* HOW TO COMPLETE THIS TASK *
Up to and including the line containing "Given: Click the output", set down each line of the entries below exactly, starting from the first, and leave out the rest.

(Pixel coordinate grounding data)
>>>>>

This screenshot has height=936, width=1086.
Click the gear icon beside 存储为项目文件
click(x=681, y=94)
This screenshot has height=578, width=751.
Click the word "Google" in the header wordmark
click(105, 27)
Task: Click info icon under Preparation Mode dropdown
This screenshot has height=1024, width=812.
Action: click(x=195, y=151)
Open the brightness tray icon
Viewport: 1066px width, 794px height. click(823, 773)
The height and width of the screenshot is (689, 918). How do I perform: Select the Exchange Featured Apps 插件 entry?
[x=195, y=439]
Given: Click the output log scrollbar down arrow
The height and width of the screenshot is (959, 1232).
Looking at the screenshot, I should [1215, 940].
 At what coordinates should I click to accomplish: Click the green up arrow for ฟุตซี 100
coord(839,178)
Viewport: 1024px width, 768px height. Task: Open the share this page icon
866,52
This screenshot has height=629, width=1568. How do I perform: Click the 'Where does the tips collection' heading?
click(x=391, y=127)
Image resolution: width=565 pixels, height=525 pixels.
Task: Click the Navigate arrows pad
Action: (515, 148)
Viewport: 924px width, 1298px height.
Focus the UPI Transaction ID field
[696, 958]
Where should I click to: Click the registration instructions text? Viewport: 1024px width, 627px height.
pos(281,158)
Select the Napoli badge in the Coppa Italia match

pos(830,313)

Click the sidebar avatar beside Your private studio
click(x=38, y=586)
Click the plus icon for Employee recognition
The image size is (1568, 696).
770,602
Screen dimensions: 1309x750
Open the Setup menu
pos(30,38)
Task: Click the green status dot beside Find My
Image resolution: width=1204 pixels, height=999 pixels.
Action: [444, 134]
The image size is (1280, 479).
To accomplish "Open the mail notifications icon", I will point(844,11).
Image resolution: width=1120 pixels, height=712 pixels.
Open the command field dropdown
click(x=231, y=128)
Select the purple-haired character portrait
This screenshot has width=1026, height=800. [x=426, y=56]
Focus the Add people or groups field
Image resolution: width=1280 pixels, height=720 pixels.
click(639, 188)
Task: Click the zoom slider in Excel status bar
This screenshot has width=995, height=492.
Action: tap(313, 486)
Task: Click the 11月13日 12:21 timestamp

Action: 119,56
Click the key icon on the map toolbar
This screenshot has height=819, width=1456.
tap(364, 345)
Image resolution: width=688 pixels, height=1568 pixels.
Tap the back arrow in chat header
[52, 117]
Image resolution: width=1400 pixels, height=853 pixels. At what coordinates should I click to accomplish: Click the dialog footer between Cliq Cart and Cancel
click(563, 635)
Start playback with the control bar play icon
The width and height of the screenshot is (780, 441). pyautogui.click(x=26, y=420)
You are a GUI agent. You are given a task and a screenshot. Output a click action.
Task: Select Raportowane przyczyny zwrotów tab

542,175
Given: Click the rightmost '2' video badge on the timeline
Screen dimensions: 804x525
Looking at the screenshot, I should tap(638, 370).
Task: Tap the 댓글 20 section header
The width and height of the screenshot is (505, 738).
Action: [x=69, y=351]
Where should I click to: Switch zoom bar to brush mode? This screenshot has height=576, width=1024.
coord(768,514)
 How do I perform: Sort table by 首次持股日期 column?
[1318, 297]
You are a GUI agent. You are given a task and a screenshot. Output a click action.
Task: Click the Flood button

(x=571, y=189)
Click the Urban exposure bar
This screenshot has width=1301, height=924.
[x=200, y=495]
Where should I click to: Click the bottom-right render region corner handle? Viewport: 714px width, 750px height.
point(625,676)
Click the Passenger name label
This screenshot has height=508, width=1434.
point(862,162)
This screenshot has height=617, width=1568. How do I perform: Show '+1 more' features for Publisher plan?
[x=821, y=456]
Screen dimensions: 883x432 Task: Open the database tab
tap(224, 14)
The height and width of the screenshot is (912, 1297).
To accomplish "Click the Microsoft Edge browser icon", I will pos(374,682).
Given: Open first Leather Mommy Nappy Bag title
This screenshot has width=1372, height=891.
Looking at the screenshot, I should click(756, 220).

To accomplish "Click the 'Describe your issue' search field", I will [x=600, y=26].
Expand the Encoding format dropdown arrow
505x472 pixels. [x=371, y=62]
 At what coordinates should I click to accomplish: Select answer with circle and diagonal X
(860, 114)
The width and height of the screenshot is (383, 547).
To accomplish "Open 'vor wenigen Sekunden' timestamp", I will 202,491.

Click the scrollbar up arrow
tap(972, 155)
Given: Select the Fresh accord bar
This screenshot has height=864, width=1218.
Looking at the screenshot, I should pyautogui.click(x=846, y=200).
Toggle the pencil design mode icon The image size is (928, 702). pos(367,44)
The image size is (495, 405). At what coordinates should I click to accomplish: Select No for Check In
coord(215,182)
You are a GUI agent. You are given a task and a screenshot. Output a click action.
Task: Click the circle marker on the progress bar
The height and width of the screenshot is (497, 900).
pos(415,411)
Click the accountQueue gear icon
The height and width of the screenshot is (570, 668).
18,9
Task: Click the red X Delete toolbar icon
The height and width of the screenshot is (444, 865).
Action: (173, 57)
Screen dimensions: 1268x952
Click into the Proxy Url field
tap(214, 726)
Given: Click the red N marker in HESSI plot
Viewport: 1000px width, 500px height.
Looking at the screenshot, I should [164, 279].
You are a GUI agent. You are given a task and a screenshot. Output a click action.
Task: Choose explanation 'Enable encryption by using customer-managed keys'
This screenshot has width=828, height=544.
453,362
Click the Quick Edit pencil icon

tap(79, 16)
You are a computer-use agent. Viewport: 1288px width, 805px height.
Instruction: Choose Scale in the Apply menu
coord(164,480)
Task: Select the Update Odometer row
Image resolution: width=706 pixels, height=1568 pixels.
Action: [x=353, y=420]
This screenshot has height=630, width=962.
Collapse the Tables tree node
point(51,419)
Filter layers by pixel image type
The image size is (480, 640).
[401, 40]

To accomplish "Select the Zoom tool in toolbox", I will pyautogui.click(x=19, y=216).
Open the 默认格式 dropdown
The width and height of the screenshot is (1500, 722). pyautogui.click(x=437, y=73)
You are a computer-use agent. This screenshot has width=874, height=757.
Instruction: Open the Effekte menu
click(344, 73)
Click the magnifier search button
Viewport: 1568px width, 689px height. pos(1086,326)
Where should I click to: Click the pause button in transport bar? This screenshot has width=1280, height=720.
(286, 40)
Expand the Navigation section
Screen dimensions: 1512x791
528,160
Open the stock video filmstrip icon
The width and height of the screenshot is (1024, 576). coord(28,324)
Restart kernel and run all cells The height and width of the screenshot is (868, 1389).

<<<<<

* RESPONSE TO THE TASK *
This screenshot has height=936, width=1086.
Click the gear icon beside 存储为项目文件
click(x=681, y=94)
This screenshot has height=578, width=751.
Click the word "Google" in the header wordmark
click(105, 27)
Task: Click info icon under Preparation Mode dropdown
This screenshot has height=1024, width=812.
Action: click(x=195, y=151)
Open the brightness tray icon
Viewport: 1066px width, 794px height. click(823, 773)
The height and width of the screenshot is (689, 918). How do I perform: Select the Exchange Featured Apps 插件 entry?
[x=195, y=439]
Given: Click the output log scrollbar down arrow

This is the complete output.